馬達產生之微粒排放特性

Abstract

家用電器內的馬達是生活中最常見的驅動器之一，其功能是將電力轉為機械力，藉此驅動風扇或是特定的設備，然近年來越來越多研究顯示，安裝於室內電器的微型馬達，能觀察到微粒的產生，這些細小微粒容易被人體吸入，並且沉積在支氣管或是肺部等區域，對於人體的健康有很大的疑慮。而家用電器運作時距離人體很近，容易造成更高的暴露危害，因此需要對馬達產生的微粒進行評估，而過去的研究報告所提供之資訊僅能凸顯馬達確實是重要的微粒產生源，卻未有量測馬達產生微粒的標準方法，因此本研究會先建立方法以評估馬達在不同參數下的微粒的產生特性，並探討馬達微粒產生的機制，提出解決馬達微粒排放問題的策略。 本研究首先會先建置一實驗系統，使用數顆同一廠牌的直流有刷馬達以及直流無刷馬達進行實驗，並以實驗確認微粒量測的準確度且能完整的量測馬達所產生的微粒數目，再藉由改變各項參數了解對馬達微粒排放的影響。
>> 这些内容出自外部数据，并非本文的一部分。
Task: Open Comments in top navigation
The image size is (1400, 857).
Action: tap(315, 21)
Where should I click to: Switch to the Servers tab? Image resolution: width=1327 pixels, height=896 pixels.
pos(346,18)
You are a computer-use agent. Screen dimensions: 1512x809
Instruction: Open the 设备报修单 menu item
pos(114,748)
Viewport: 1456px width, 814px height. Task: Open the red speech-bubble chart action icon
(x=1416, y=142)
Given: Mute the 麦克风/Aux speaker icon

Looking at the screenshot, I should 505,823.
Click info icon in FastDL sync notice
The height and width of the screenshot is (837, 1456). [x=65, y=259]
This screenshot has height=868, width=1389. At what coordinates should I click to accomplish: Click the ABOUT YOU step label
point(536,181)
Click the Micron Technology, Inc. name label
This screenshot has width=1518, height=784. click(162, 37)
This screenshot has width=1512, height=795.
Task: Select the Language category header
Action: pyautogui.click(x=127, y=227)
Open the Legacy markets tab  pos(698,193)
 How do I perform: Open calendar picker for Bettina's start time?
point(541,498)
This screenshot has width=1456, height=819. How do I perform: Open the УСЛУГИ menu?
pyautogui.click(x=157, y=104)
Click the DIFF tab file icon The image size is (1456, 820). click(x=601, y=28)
微粒產生機制的確認則是使用相同型號的馬達(Motor2)來帶動待測馬達(Motor1)，希望透過主動運轉(供電給Motor1)及被動運轉(供電給Motor2)來區分火花放電以及機械磨損這兩種馬達產生微粒的主要機制，並以電子顯微鏡觀察馬達所產生的形狀及成分。最後量測市售電動刮鬍刀所產生的微粒特性。 為了解系統所需的稀釋流量，測試了在不同轉速下稀釋流量對馬達產生微粒濃度的影響，再計算馬達每秒的微粒產生率來評估是否能量測到所有馬達產生的微粒。結果表明，直流有刷馬達產生的微粒排放率會隨著稀釋流量提高而提升，當稀釋流率大於10 L/min後趨於穩定，並將系統的稀釋流率訂為12 L/min。針對直流有刷馬達產生微粒兩種可能機制分別是火花放電以及機械摩擦進行探討，研究結果指出火花放電是馬達產生微粒的主要原因，經由火花放電產生的微粒數目每秒約為2.1*107顆約為機械摩擦產生的250倍，粒徑落在40 nm，同時量測了直流無刷馬達的微粒產生率與粒徑，結果表明直流無刷馬達每秒依舊會產生2.2*104顆微粒，約為直流有刷馬達產生的微粒的千分之一，粒徑約為120 nm，且直流有刷馬達以及直流無刷馬達的微粒產生率皆會因為轉速提高而上升，在電動刮鬍刀的實驗中也驗證了轉速提高會影響產生的微粒數目濃度，此外亦發現防水的外殼可以有效的減少馬達產生的微粒逸散。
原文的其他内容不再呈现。